LEONARD BOFF: IL FULMINE DEL CORONAVIRUS SUL SISTEMA CAPITALISTICO

Redazione* Abbiamo tradotto un’intervista che il teologo, scrittore ed umanista Leonardo Boff ha concesso al “Brasil de Fato”. Teologo della liberazione, sono note le sue riflessioni sulla necessità di rivedere i comandamenti del sistema capitalista e rafforzare il rapporto dell’uomo con la terra. Nella sofferenza causata da questa pandemia c’è la necessità di ritornare a pensare ad altri mondi possibili, più fraterni, senza lo sfruttamento dell’ambiente, del lavoro, della nostra stessa vita

Brasil de Fato: Cosa pensi, ad esempio, della posizione del governo Bolsonaro di dare la priorità ai problemi economici rispetto alla cura dell’isolamento sociale e al benessere della popolazione in generale?

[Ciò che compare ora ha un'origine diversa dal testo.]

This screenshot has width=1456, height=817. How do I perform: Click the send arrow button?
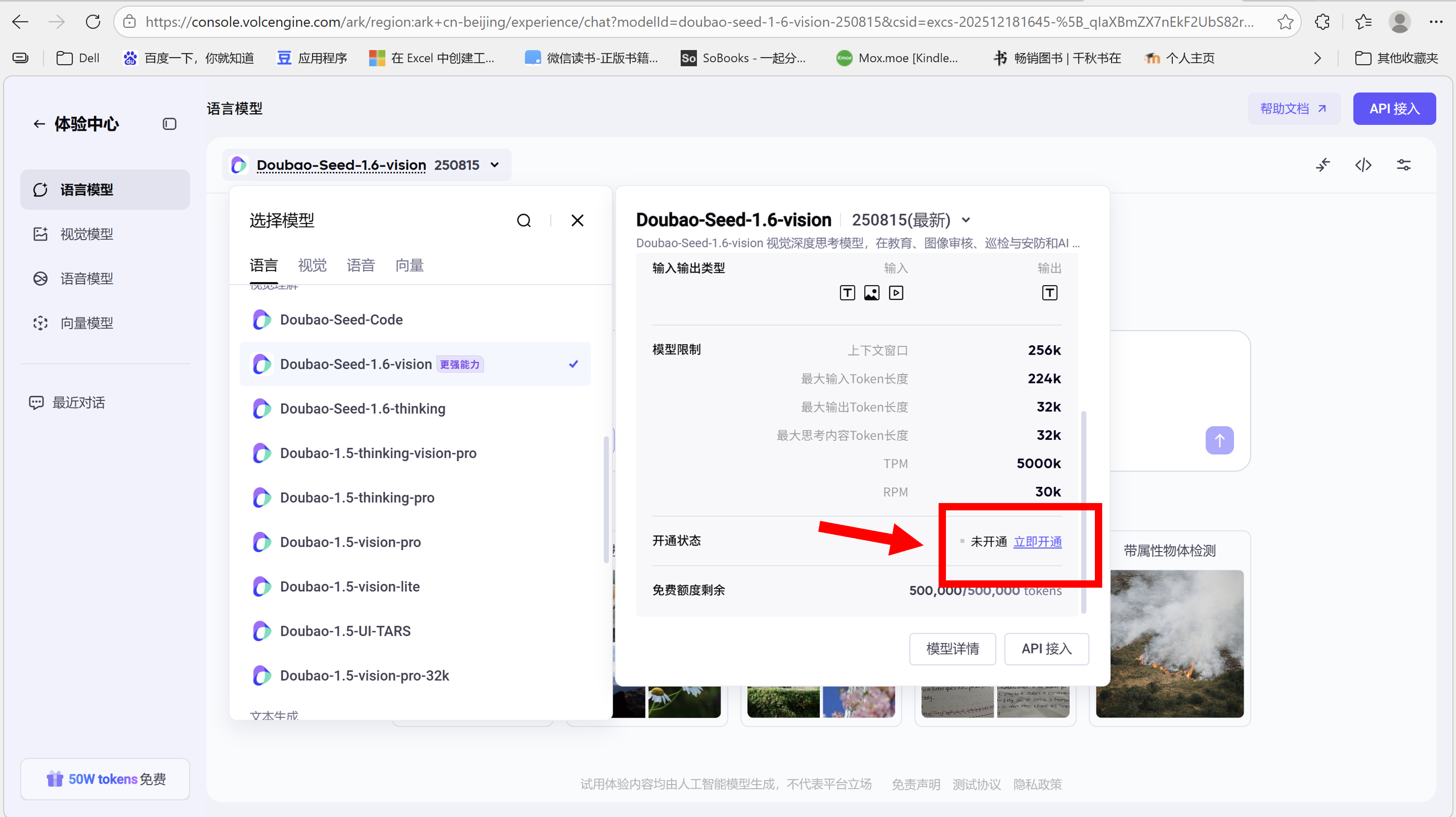(1219, 440)
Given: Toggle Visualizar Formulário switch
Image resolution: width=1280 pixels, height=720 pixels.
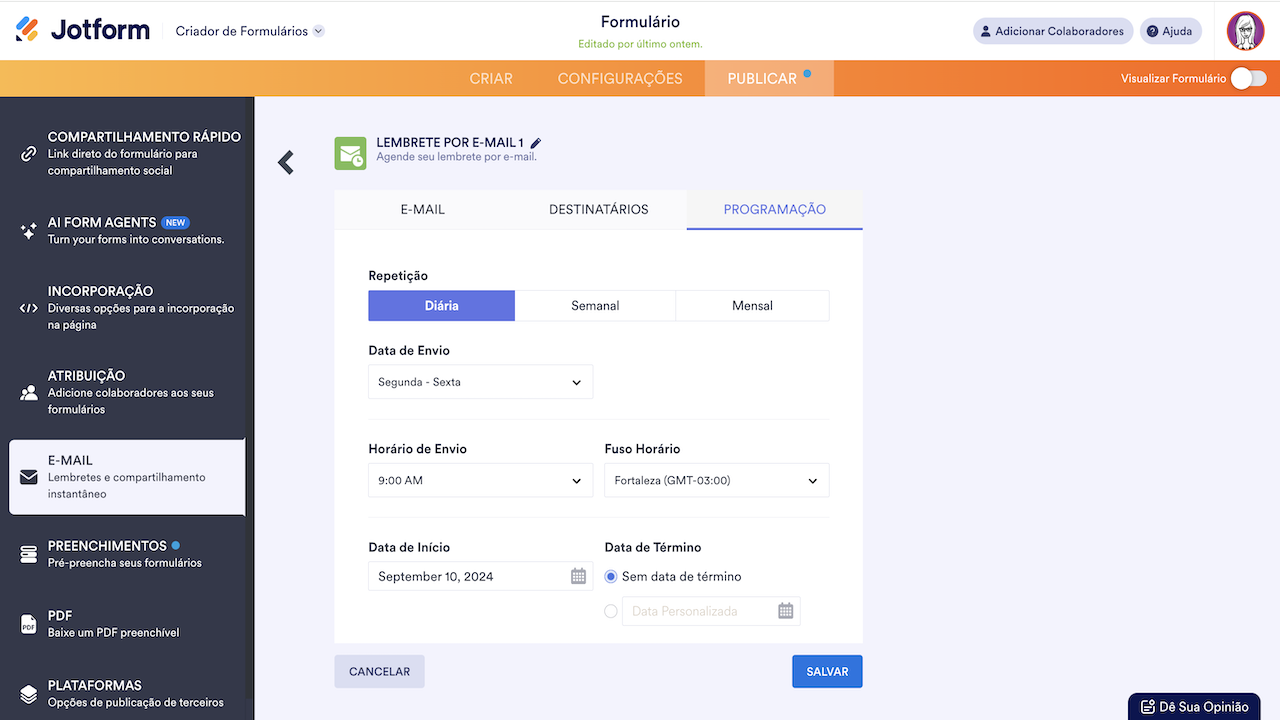Looking at the screenshot, I should [x=1248, y=78].
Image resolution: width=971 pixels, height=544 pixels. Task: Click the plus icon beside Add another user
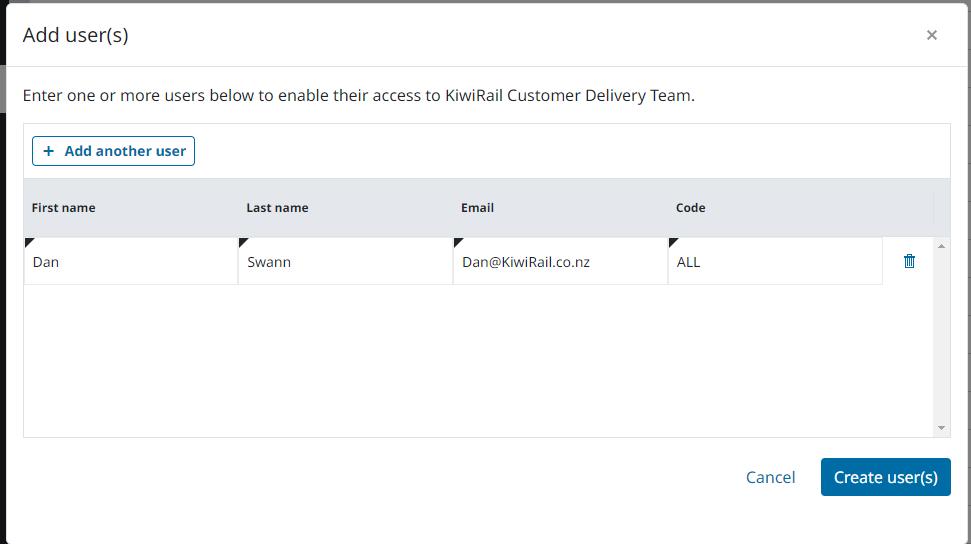48,151
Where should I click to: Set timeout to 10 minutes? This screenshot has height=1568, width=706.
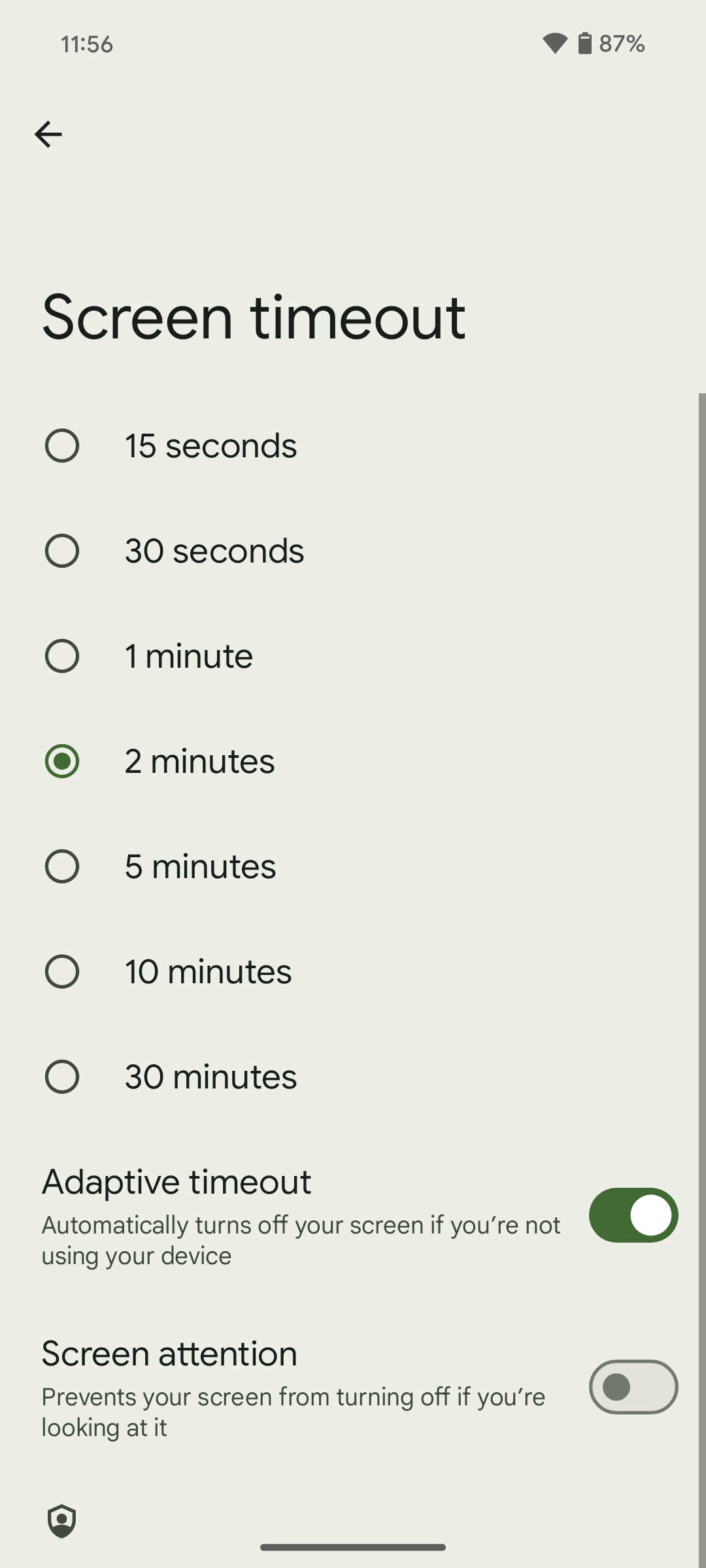coord(62,972)
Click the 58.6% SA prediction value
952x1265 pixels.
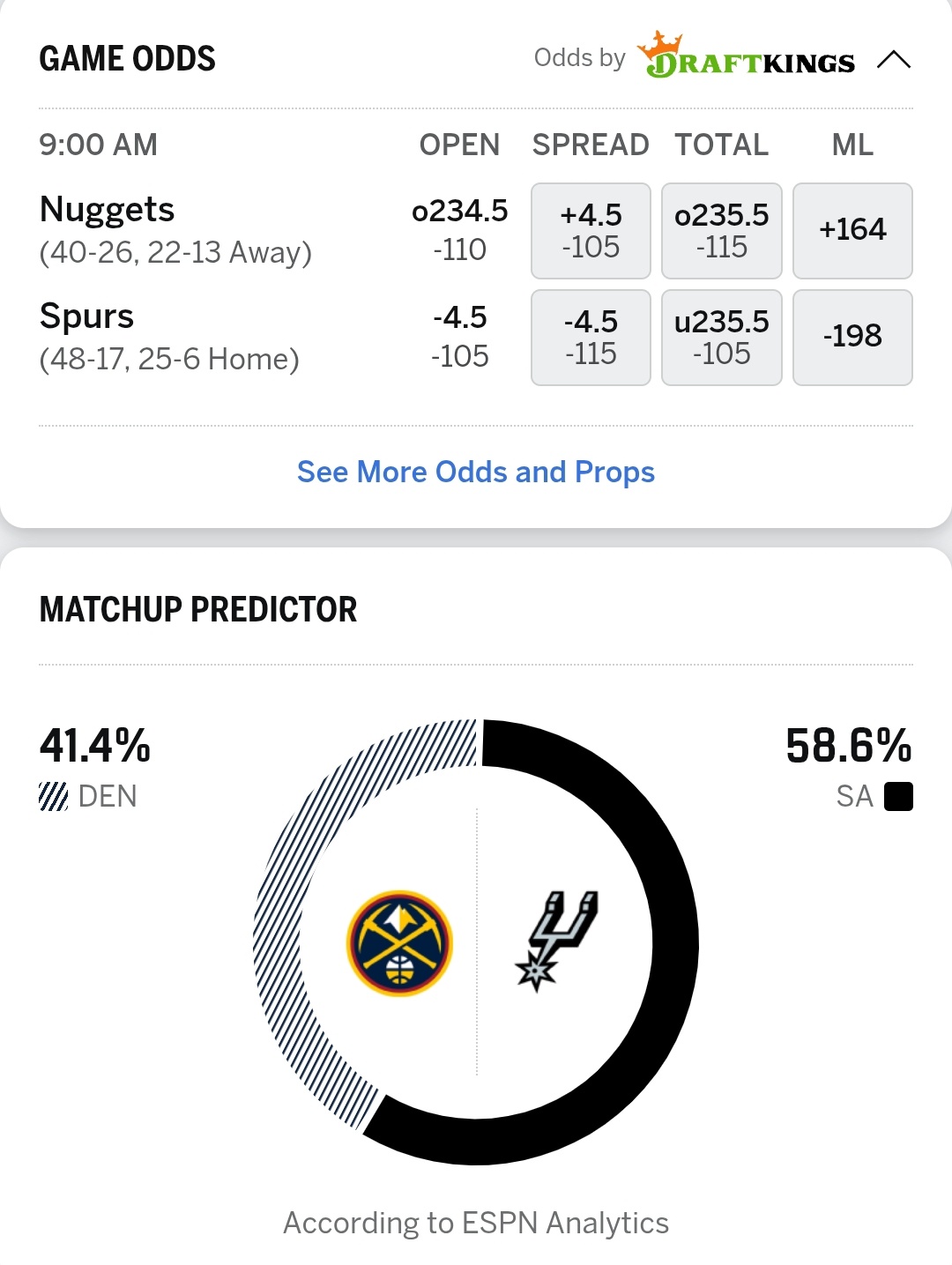point(848,746)

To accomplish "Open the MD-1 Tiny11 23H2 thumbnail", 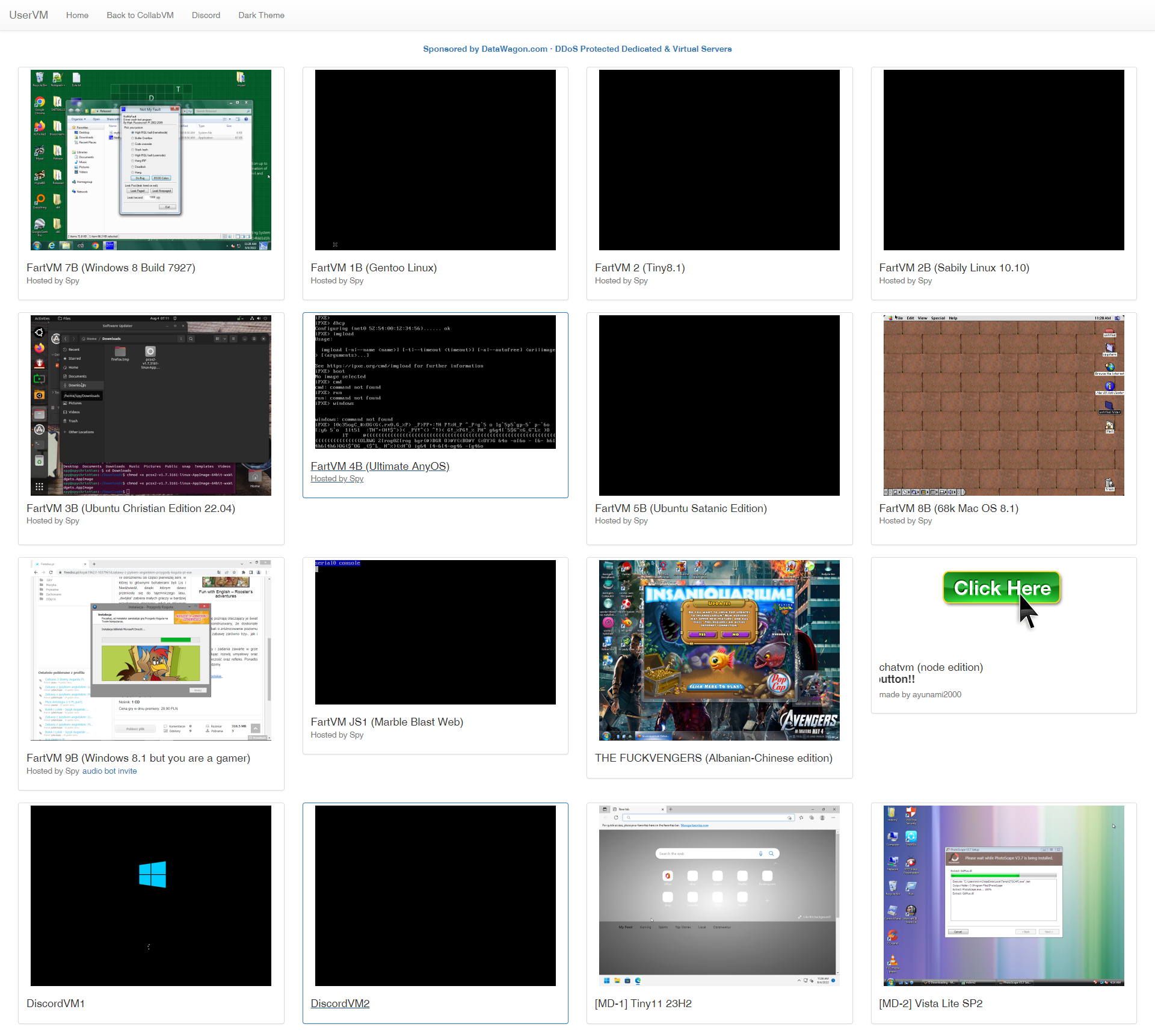I will point(719,895).
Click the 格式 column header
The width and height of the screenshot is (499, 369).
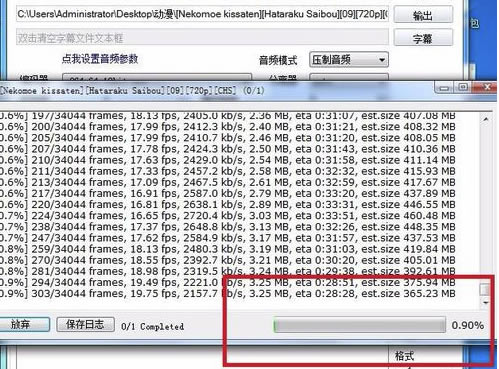click(x=405, y=356)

Leonadro Boff: Penso che sia un atteggiamento irresponsabile e che non conosca il valore della vita. La vita, quando muore, non può essere ricreata. Materiale e prodotti di fabbrica possono sempre essere riprodotti e rifatti. Non l’ha capito ed è per questo che si è esposto, anche provocando leggi internazionali sulla protezione contro il coronavirus, e ritengo che questo possa persino generare una specie di genocidio in Brasile perché migliaia lo imitano e non si mettono la maschera e non si proteggono contro il contatto e la contaminazione di questo virus.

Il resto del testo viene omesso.